■ **EXTRACTED TEXT**
== == ==
11. The Company is hereby authorized to refer any Accounts to an attorney at the Company’s sole cost and expense (except as otherwise stated below in the case of a Formal Legal Proceeding, and except in the event of a required indemnification pursuant to Section 8 hereof), with the adjustments to compensation as negotiated by the parties. If no rate for referral of an Account to an attorney has been negotiated, then the rate for referral to an attorney shall be the higher of 30% or the rate for Accounts described in paragraph 4 plus 5%. The Company shall not commence any lawsuit, mediation, arbitration, counterclaim or similar formal procedure (a “Formal Legal Proceeding”) without first receiving from Client written authorization to do so. The Company shall notify Client of the names of those attorneys, if known, who are retained by the Company to act on behalf of Client for the aforementioned purpose within ten (10) days after such engagement, and within ten (10) days after any change made by the Company in such selection. Client may reject the hiring of any particular counsel, for reasonable cause, by written notice given to the Company within such ten (10) day period, setting forth in reasonable detail the reasons for such rejection; in which case the Company shall locate alternate counsel. If Client gives no such notice within such ten day period, Client shall have no further right or discretion thereafter to disapprove of such counsel.
== == ==
■ **STORED DATA**
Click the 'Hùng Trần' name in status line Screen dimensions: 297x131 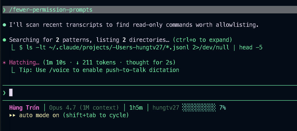pos(24,108)
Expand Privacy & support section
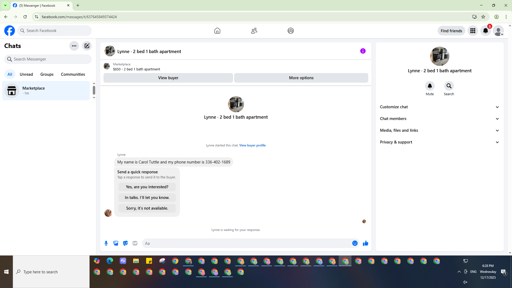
== == ==
Answer these questions from the attorney referral clause:
(a) If no rate for referring an Account to an attorney has been negotiated, what is the rate?
(b) How soon must the Company tell Client the names of the attorneys it retains?
(c) What happens if Client gives no rejection notice within the ten-day period?

(a) The higher of 30% or the rate for Accounts described in paragraph 4 plus 5%.
(b) Within ten days after the engagement, and within ten days after any change the Company makes in that selection.
(c) Client has no further right or discretion to disapprove of that counsel.